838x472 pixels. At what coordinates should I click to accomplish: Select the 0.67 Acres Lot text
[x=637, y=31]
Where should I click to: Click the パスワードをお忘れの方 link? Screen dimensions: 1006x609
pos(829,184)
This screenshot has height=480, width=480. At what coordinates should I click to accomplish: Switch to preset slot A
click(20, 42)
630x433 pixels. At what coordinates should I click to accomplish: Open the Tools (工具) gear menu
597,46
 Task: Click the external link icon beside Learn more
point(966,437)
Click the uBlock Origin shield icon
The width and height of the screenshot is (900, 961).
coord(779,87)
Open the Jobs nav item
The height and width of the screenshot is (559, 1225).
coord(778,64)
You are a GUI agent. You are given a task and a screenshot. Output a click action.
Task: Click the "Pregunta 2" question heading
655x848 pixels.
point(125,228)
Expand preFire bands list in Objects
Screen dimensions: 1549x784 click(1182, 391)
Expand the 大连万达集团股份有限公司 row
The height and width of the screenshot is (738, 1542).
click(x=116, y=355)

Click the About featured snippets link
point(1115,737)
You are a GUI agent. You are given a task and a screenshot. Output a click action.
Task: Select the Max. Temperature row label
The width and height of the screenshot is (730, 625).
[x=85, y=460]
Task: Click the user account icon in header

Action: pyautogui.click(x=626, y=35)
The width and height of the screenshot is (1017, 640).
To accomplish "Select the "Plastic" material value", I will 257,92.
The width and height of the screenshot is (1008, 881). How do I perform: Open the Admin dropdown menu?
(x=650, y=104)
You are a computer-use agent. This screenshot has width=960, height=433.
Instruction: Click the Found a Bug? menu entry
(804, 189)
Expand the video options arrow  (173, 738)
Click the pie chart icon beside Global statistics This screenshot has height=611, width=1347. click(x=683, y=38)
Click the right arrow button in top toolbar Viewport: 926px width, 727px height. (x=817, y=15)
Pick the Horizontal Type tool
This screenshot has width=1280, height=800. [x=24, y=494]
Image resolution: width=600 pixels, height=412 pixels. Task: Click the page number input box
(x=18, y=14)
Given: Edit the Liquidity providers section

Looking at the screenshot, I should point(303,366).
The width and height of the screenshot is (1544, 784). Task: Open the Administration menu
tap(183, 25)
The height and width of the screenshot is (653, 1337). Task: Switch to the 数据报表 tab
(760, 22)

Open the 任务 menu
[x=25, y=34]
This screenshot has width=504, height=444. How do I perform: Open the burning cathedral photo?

________

» **Problem details**: Rewrite the rows starting at the line that contains "The height and width of the screenshot is (653, 1337)." and ending at the end of the rows, putting "panel" wherever "tab" appears and leaving everything else as it is.

» **The solution**:
The height and width of the screenshot is (653, 1337). Task: Switch to the 数据报表 panel
(760, 22)

Open the 任务 menu
[x=25, y=34]
This screenshot has width=504, height=444. How do I perform: Open the burning cathedral photo?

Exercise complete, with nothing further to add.